#### [Texto do documento]
• • • • •

Muitos foram os rumores que surgiram com a triste notícia do fecho de portas da Manglobe. No entanto, pouca é a informação sobre aquilo que realmente aconteceu, como aconteceu, e o porquê de ter acontecido. Este estúdio era recente (13 anos de actividade 2002-2015), mas já tinha (ou deveria ter) idade suficiente para conseguir compreender um mínimo sobre a indústria competitiva da qual fazia parte.
Manglobe – Afinal o que aconteceu
Ao longo do tempo, a companhia atingiu um ponto no qual já não conseguia cumprir de forma independente o seu estado financeiro. Começa então a empilhar dívidas, atingindo um estado de insolvência sem retorno. Segundo o site Anime! Anime! Biz, o estúdio chegou a considerar consolidar os débitos através de empréstimos (mas toda gente sabe o quão bem isso funciona, não é?).
Deste modo, tomaram a melhor decisão que podiam tomar naquele estado: assinar a insolvência. A ideia de empréstimo é abandonada e, no dia 29 de Setembro, um dos estúdios mais conceituados e aclamados abre falência. A dívida contabiliza-se nuns 2 601 130 euros. À primeira vista, para uma indústria que gera muitos milhões, uma dívida de 2 milhões pode parecer pouco, mas, na verdade, é bastante.
Para que tenham uma pequena noção, em média, um anime de 13 episódios tem um custo de investimento no valor de 2 milhões, que é exatamente o valor da dívida com que o estúdio fechou as portas. Em 2013 conseguiram obter aproximadamente 7 milhões de euros em lucro. Porém, em 2014, estiveram parados em novos lançamentos no mercado, obtendo apenas 3 milhões de lucro, tendo alegado que caíram devido à competição apertada da indústria.
Depois de finalmente termos conhecimento destas datas e valores, é-nos possível pensar um pouco sobre o assunto. Surgem muitas dúvidas, onde algumas conseguem ser esclarecidas com mais clareza que outras. A Manglobe é indubitavelmente um estúdio preenchido de talento, como é facilmente confirmado através dos clássicos contemporâneos que nos forneceram ao longo do tempo.
Mas talento, por si só, não consegue gerir uma empresa, muito menos num mundo tão competitivo quanto o mercado de animação.

• • • • •

#### [Segmento de dados]
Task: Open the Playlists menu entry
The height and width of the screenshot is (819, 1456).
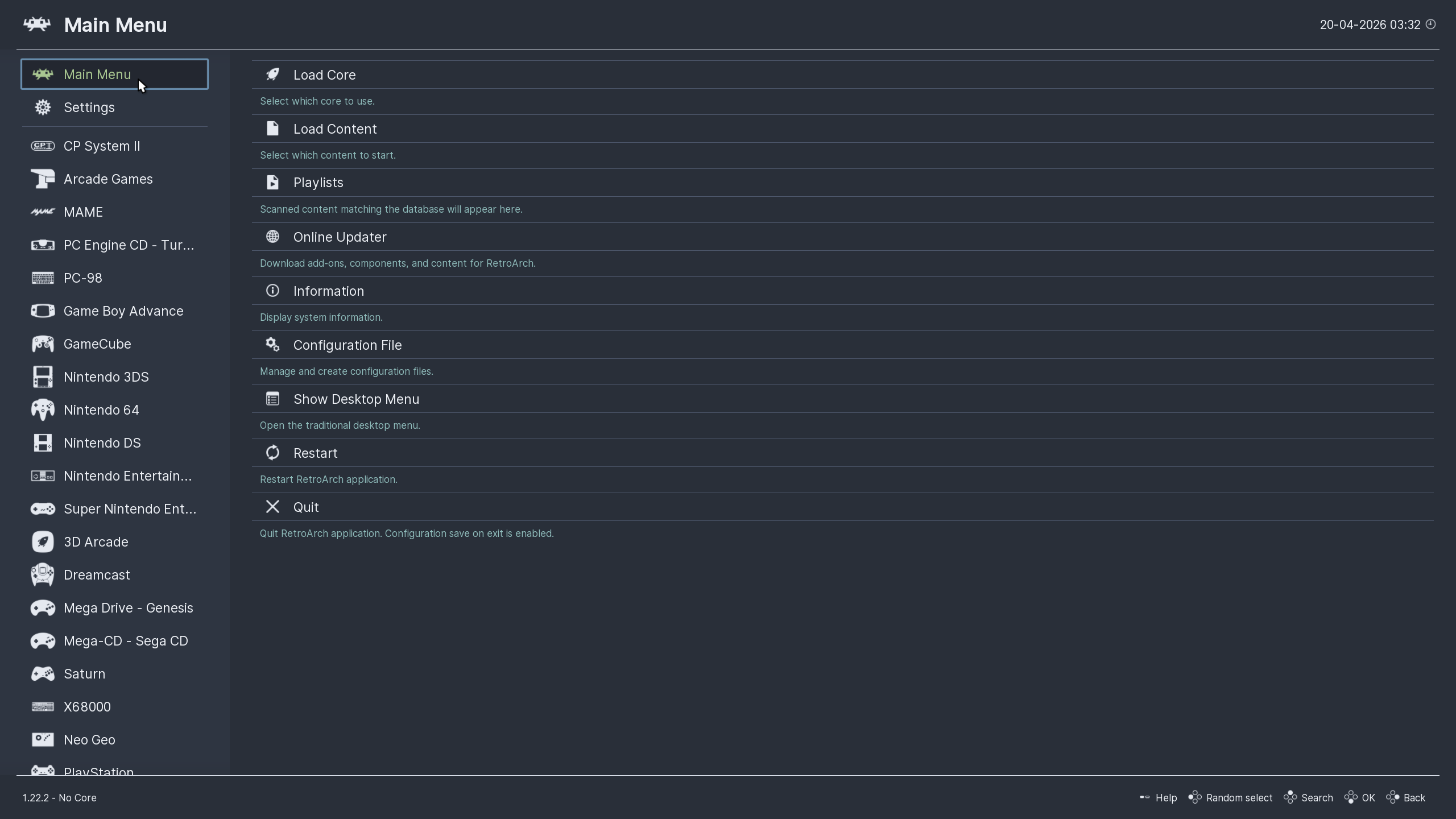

• • • • •

#### [Instruções do exercício]
Escreva a continuação do texto sobre a falência da Manglobe, começando logo após a última frase apresentada.

#### [Resposta]
O que me leva à primeira e grande questão, onde falhou a Manglobe?
Para responder, temos de abordar um pouco mais além do “onde” e falar essencialmente do “quando” e do “porquê”. E, antes de avançar, temos que entender as bases de pré-produção de uma obra. Ou seja, resumindo os processos a algo muito básico, existem essencialmente duas formas de pré-produção no que diz respeito ao financiamento. Produção de obra original e produção através de adaptação de um material existente.
Na produção de uma obra original, quem detém a palavra criativa é o estúdio, o que, por sua vez, requer financiamento próprio independente ou maioritário. No caso de adaptações, o comité de produção é constituído por distribuidoras, canais televisivos, editoras das revistas onde são publicadas as obras, e muito raramente (ou quase nunca), os estúdios que produzem a animação da obra. Trocando então isto por outras palavras:
– Qual o significado destas duas vertentes?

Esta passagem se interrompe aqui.